» **確認用本文**:
ドイツ鉄道発注のITネットワークに華為製品

ドイツ鉄道(DB)が発注した社内ITネットワークに中国メーカー華為技術(ファーウェイ)の製品が使用されることが分かった。ドイツ政府は安全保障上の懸念から国内の5G通信網で使用されている中国メーカー製品への審査を強化し、必要があれば排除する方針を打ち出したばかり。DBは鉄道という重要インフラを運営する国有企業であることから、波紋を広げている。ロイター通信が報じた。

DBは昨年12月、業務用ITネットワークの構築をドイツテレコムの子会社ビジネス・ソリューションズに委託した。このネットワークに華為製のルーターとサーバーが使用される。

鉄道のITシステムは重要インフラに指定されていない。DBの広報担当者は、発注したシステムは公共のものではないため当局への報告義務はないと述べ、法律上の問題はないとの見解を示した。

だが、サーバーなどで使用されるOSは定期的に更新されることから、製造元によりひそかにマルウエアが送り込まれるリスクがある。与党・緑の党の連邦議会議員は、DBが華為の製品を使用するという話が本当であれば深刻な問題だと懸念を表明した。

与党・社会民主党(SPD)のニルス・シュミート議員(外交政策担当)は、情報技術セキュリティ庁法(BSIG)の適用対象をこれまでの電気通信から病院やエネルギー事業者、鉄道にも拡大適用することを与党内で協議していることを明らかにした。そうした措置の必要性についておおむね合意が形成されているという。

保存済みの項目
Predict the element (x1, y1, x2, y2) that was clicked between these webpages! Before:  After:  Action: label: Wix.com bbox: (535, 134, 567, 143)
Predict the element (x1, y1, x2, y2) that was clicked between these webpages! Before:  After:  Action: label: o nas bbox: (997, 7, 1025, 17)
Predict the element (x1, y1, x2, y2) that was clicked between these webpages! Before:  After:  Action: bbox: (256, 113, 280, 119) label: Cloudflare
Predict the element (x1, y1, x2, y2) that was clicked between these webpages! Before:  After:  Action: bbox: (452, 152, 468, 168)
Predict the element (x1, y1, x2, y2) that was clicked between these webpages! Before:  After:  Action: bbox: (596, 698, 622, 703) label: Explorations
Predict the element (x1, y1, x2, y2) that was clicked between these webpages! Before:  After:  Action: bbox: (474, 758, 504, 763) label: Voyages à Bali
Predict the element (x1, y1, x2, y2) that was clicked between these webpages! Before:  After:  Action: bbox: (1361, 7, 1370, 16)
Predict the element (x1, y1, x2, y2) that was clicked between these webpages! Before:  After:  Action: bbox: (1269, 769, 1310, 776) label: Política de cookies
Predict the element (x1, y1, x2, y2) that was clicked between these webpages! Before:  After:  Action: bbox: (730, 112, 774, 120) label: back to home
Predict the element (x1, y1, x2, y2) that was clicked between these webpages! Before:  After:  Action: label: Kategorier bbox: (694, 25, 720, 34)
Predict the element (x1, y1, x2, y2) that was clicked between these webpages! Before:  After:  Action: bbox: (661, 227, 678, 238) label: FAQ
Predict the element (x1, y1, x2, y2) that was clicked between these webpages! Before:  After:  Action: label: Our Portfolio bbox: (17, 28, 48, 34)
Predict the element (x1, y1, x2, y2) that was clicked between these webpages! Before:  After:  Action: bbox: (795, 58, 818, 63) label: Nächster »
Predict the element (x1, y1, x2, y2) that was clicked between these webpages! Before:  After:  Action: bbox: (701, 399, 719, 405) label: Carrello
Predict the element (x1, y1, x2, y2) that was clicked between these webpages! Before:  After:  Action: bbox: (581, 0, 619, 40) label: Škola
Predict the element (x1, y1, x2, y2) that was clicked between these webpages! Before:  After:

» **課題**: 華為製品の記事のうち、「ドイツ鉄道発注のITネットワークに華為製品」から「問題はないとの見解を示した。」までの部分全体を、「ルーター」を「スイッチ」に差し替えて更新した形で示してもらえますか？

» **課題への回答**:
ドイツ鉄道発注のITネットワークに華為製品

ドイツ鉄道(DB)が発注した社内ITネットワークに中国メーカー華為技術(ファーウェイ)の製品が使用されることが分かった。ドイツ政府は安全保障上の懸念から国内の5G通信網で使用されている中国メーカー製品への審査を強化し、必要があれば排除する方針を打ち出したばかり。DBは鉄道という重要インフラを運営する国有企業であることから、波紋を広げている。ロイター通信が報じた。

DBは昨年12月、業務用ITネットワークの構築をドイツテレコムの子会社ビジネス・ソリューションズに委託した。このネットワークに華為製のスイッチとサーバーが使用される。

鉄道のITシステムは重要インフラに指定されていない。DBの広報担当者は、発注したシステムは公共のものではないため当局への報告義務はないと述べ、法律上の問題はないとの見解を示した。